玄祭生于一个破碎贫穷的家庭。母亲疯癫,父亲在她出生前,不幸身亡。可以说,玄祭的出生是个纯粹的意外。玄祭的存在与这个家庭如此的格格不入。
自玄祭出生起,她心底就有个声音:让整个世界的政治不得安宁。
那个声音如此的强烈,每日都会在玄祭心底深处响起,以至于玄祭真的开始了她的计划。是的,玄祭的计划,一个还是小婴儿的弱小的玄祭的计划。玄祭出身在那样的家庭,却拥有诡异的头脑与绝世的美貌。玄祭的小脑袋里装有人们无法想象的智慧,所以她用人们的无知欺骗着他们,将他们带上自己早已布好的棋局里。
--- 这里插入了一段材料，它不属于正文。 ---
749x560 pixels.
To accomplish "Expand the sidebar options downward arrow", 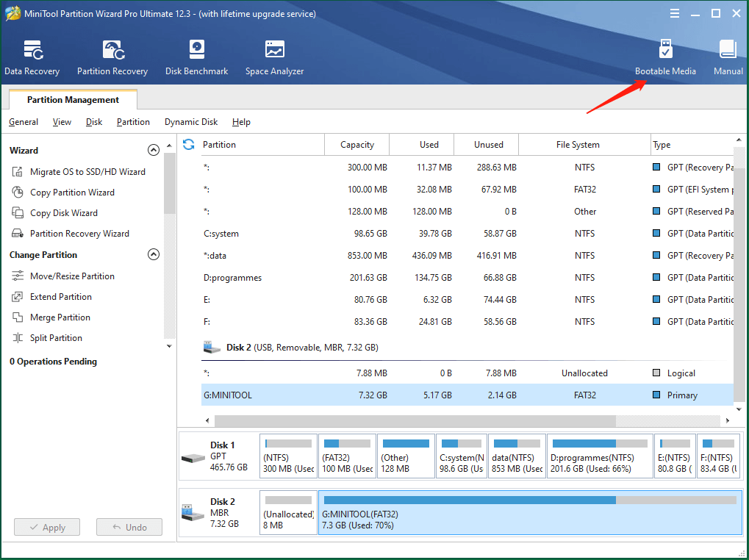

玄祭的出生,让世人惊讶,一个疯子竟能安然生下一个女婴;玄祭的出生,又让世人惊恐,淡紫的长发,淡紫的眼眸,彰显着她的与众不同;玄祭的出生,还让世人厌恶,刚出生,玄祭就克死了家里唯一的家人——疯癫的母亲。
玄祭的母亲,算是猝死,在夜晚毫无征兆的离开这个人世。人们厌恶玄祭,厌恶克死家人的玄祭。
玄祭的出生轻而易举的惊动了整个寒日城。正照应玄祭的使命——扰乱政治。但刚出生的玄祭,还不会显露自己的能力。玄祭需要扰乱皇城,那她自然需要先安排一个正当身份进入皇城,所以玄祭露出了她的笑容,让人无法抵抗的笑容。玄祭笑的让他们几乎不敢直视。因为没有人能忘却玄祭的笑容。
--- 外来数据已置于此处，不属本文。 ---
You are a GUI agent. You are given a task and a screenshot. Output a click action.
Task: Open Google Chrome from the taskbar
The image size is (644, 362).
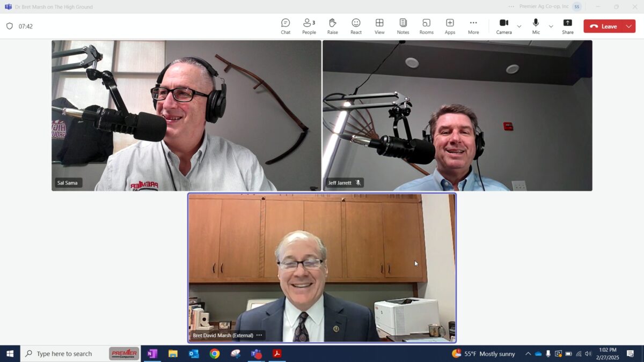pyautogui.click(x=215, y=353)
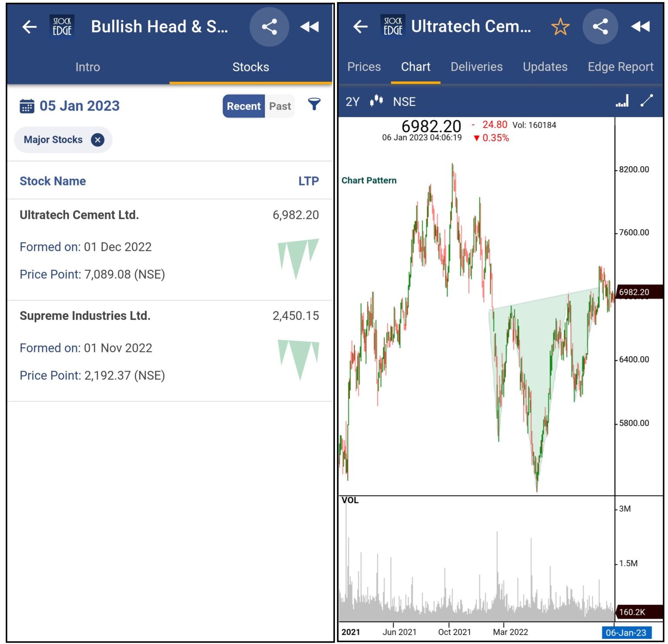The height and width of the screenshot is (644, 668).
Task: Share the Bullish Head & Shoulders screener
Action: 270,27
对于每个前来看玄祭的人而言,她的笑容,都成了一种致命毒药。他们痴迷的盯着玄祭,却不敢靠近。因为有权有势的人用自己的力量打算占有这种笑容。
因玄祭聚来的人越来越多,一个势力比一个大,直到引来了寒日城势力最大的男人,寒日城的的王上——寒安。
玄祭被官场中的黑暗一层一层献上,终献给了寒安——玄祭之后所谓的父皇。
其实,寒安掩饰的很好,在世人眼中,他治理寒日城蒸蒸日上,他对待人民开明有治。但,玄祭看清他了不为人知的一面,寒安,始终是个昏君。
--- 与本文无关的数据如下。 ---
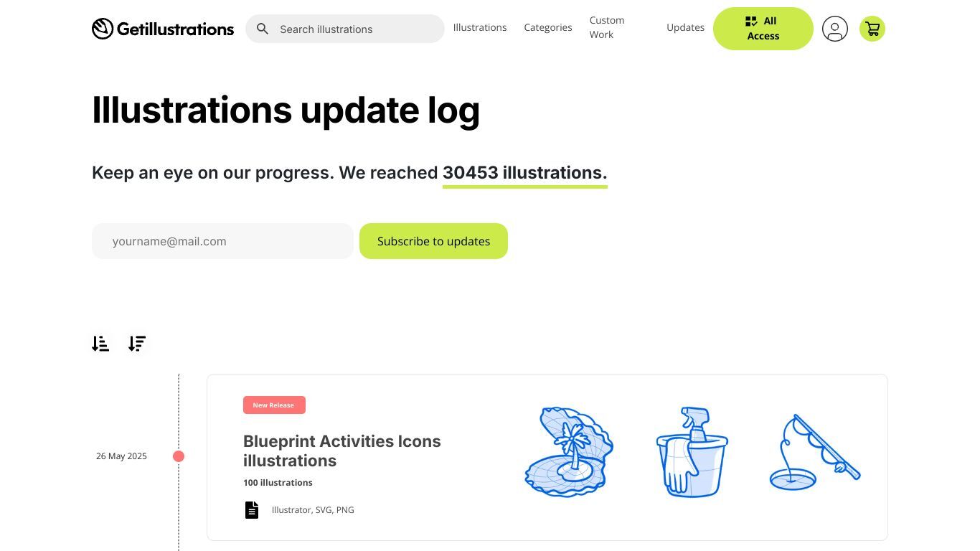The image size is (980, 551).
Task: Click the ice fishing rod illustration thumbnail
Action: click(x=815, y=452)
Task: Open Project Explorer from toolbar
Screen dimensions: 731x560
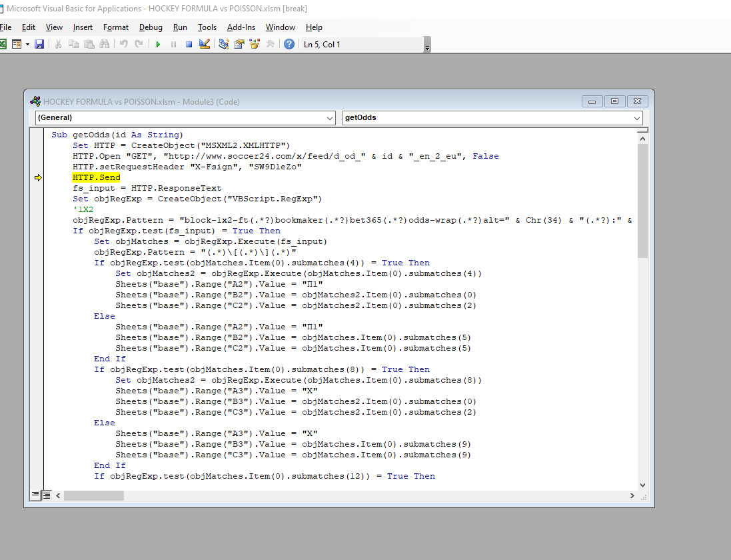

寒安整日贪婪于玄祭的微笑,贪婪于玄祭的紫眸紫发。若不是寒日城王后的强势,或许在玄祭成年的那天,就是她被册封成妃子的时刻,即使在众多外人面前。那天,玄祭亲眼看到人性的贪欲,包括寒安在内,那日的所有男性的眼中闪着贪婪的光亮。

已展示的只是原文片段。